Il patto si è rotto, Melodia minaccia, distrugge le terre della famiglia di Franca, brucia il loro casolare. Inutilmente. II 26 dicembre 1965, con 12 uomini armati, rapisce Franca e il fratellino di 8 anni, picchia la loro madre e distrugge la casa.

La sera la banda rilascia il bambino, ma tiene in ostaggio la ragazza per una settimana, senza darle da mangiare. Melodia la insulta, la picchia e la stupra.

E’ il primo gennaio del ’66. Melodia chiede il matrimonio riparatore, previsto dall’articolo 544 del codice penale:

“Per i delitti preceduti dal capo primo e dall’articolo 530, il matrimonio che l’autore del reato contragga con la persona offesa, estingue il reato, anche riguardo a coloro che sono concorsi nel reato medesimo; e, se vi è stata condanna, ne cessano l’esecuzione e gli effetti penali”. La legge italiana nel 1966 ancora dice che, se Franca sposasse il suo violentatore, il reato si estinguerebbe e non ci sarebbe processo né per sequestro di persona, né per violenza carnale, né per Melodia né per i suoi complici. In più, il matrimonio “preserverebbe” Franca dalle conseguenze di una logica antica e patriarcale. Una ragazza già promessa, non più illibata, chi la vorrà più?

La famiglia Viola invece avvisa la polizia che, in poche ore, libera Franca dopo 8 giorni di sequestro, arrestando Melodia e i suoi complici.

Franca non accetta le nozze riparatrici, testimonia a processo contro Melodia e si difende dalla facile e falsa accusa di un rapporto consenziente. Il giudice condanna a 11 anni di prigione Melodia e ad altre pene i suoi complici.

“C’era la paura che dopo il rapimento e la violenza fossi disonorata e quindi destinata a rimanere zitella per tutta la vita. Ma non me ne importava niente, avrei preferito mille volte vivere da nubile a casa dei miei genitori piuttosto che sposare un uomo che mi ispirava brutti sentimenti.

Io non sono proprietà di nessuno, nessuno può costringermi ad amare una persona che non rispetto, l’onore lo perde chi le fa certe cose, non chi le subisce”.

Un anno dopo il processo Franca si sposa l’amico d’infanzia Giuseppe in un matrimonio d’amore.

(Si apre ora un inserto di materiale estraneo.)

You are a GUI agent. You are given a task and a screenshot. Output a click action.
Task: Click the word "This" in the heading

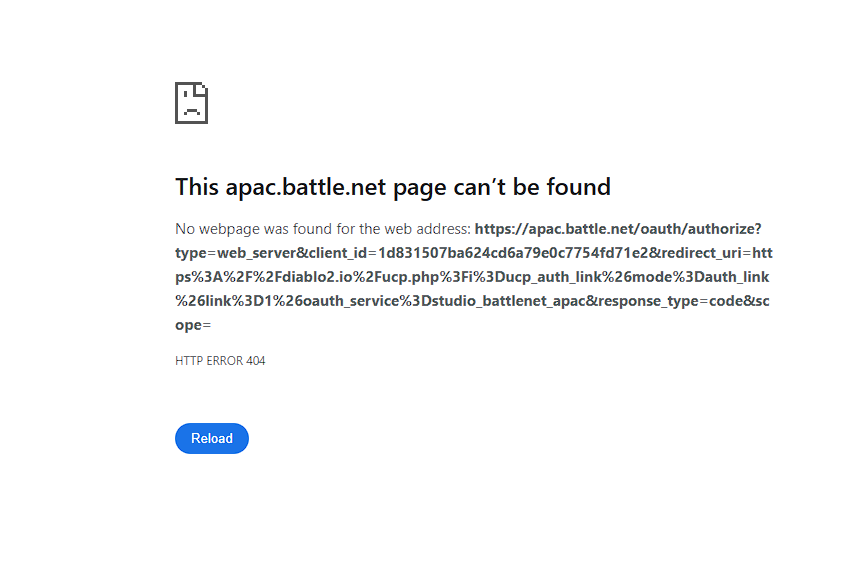tap(197, 187)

Il coraggio di Franca Viola e della sua famiglia hanno contribuito ad aprire la discussione sui diritti della donna rispetto al matrimonio, sulle violenze protette dalla cultura patriarcale, su una legge barbara. Nel 1981 l’Italia ha infine abrogato il “matrimonio riparatore”.

Solo l’8 marzo del 2014 viene pubblicamente suggellato il valore civile della scelta coraggiosa di Franca Viola, che quel giorno, al Quirinale, viene insignita di una importantissima onorificenza dal presidente emerito Giorgio Napolitano, per il coraggioso gesto da lei compiuto.

Dirà Franca: “Ho fatto la cosa più normale del mondo. Rifiutare di sposare un uomo che non amavo. Le sembra così eroico?”

Si, sembra eroico. E se il sacrificio di Saman ci appare oggi così feroce, disumano e ormai per noi inconcepibile, lo dobbiamo anche a Franca Viola, a quel suo gesto così rivoluzionario nella sua normalità.